> _Page text_
>>>>>
Jean-Michel Coron (born August 8, 1956) is a French mathematician. He first studied at École Polytechnique, where he worked on his PhD thesis advised by Haïm Brezis. Since 1992, he has studied the control theory of partial differential equations, and which includes both control and stabilization. His results concern partial differential equations related  to fluid dynamics, with emphasis on nonlinear phenomena, and part of them found applications to control channels.

He had previously worked in the field of non-linear functional analysis,  where he also obtained significant results. Jean-Michel Coron was awarded numerous prizes, like the Fermat prize in 1993, the Jaffé prize in 1995 by the Académie des Sciences, and the Dargelos prize in 2002.

He was invited at the 1990 International Congress of Mathematicians (Kyoto)  in the section Partial Differential Equations, and he was also invited as a plenary speaker at  the 2010 International Congress of Mathematicians, Hyderabad, India. He is now a Professor at the University Pierre et Marie Curie in Paris, and a Senior member of the  Institut Universitaire de France.

Jean-Michel Coron is the husband of Claire Voisin who was also plenary speaker at the 2010 International Congress of Mathematicians and who is the 2016 recipient of the Gold medal of the French National Centre for Scientific Research, the highest scientific research award in France. They have five children.

Notable publications
 Haïm Brezis and Jean-Michel Coron. Multiple solutions of H-systems and Rellich's conjecture. Comm. Pure Appl. Math. 37 (1984), no. 2, 149–187.
<<<<<
> _Tasks_
• A. In the biography, what reason does the text give for the significance of the 2016 award Claire Voisin received?
• B. Reproduce the biography from "Jean-Michel Coron (born" down to "prize in 2002.", swapping "Fermat prize" for "Fermat Prize".

> _Data section_
>>>>>
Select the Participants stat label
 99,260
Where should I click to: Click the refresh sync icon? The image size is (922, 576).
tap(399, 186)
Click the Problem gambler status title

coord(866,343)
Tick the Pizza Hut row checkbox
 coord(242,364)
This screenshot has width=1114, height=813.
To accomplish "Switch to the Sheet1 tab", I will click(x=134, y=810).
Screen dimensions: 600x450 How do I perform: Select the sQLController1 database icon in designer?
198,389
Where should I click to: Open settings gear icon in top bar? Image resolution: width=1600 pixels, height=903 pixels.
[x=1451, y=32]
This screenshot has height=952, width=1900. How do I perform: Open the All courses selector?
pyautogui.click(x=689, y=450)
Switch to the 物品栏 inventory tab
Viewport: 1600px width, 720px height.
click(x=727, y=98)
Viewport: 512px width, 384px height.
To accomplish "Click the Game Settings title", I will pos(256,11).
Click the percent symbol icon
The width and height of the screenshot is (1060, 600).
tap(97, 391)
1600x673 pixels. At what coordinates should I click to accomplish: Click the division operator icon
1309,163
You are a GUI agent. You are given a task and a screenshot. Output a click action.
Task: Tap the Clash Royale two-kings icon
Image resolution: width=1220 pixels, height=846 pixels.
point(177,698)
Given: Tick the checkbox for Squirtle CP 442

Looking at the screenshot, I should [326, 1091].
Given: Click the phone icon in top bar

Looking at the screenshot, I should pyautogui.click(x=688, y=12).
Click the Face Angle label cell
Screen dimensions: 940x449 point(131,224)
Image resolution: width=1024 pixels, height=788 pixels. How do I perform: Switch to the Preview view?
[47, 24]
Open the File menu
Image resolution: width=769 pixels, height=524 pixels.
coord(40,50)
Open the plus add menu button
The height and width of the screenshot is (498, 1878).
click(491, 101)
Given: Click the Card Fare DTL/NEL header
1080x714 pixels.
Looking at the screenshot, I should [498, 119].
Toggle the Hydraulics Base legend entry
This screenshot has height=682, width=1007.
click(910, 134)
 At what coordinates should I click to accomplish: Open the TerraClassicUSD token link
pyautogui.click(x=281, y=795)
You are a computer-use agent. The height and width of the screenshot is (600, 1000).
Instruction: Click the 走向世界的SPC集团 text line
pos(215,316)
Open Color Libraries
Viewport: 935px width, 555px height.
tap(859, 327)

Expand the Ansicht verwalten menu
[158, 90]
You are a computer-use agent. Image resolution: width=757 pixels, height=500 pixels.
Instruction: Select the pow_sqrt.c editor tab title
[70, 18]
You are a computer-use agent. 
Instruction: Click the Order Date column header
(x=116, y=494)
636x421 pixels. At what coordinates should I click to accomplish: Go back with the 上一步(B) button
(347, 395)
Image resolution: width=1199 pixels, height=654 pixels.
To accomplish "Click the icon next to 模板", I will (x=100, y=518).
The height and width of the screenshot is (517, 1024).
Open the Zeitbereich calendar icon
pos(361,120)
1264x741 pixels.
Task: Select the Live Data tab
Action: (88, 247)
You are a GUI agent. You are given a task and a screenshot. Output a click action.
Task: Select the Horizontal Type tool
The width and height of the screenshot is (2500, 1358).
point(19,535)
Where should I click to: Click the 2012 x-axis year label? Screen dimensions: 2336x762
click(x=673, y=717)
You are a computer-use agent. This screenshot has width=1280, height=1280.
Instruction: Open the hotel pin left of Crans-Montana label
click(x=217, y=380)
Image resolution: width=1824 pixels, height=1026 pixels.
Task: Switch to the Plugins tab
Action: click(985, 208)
<<<<<
> _Responses in order_
• A. She received the Gold medal of the French National Centre for Scientific Research, which the text calls the highest scientific research award in France.

• B.
Jean-Michel Coron (born August 8, 1956) is a French mathematician. He first studied at École Polytechnique, where he worked on his PhD thesis advised by Haïm Brezis. Since 1992, he has studied the control theory of partial differential equations, and which includes both control and stabilization. His results concern partial differential equations related  to fluid dynamics, with emphasis on nonlinear phenomena, and part of them found applications to control channels.

He had previously worked in the field of non-linear functional analysis,  where he also obtained significant results. Jean-Michel Coron was awarded numerous prizes, like the Fermat Prize in 1993, the Jaffé prize in 1995 by the Académie des Sciences, and the Dargelos prize in 2002.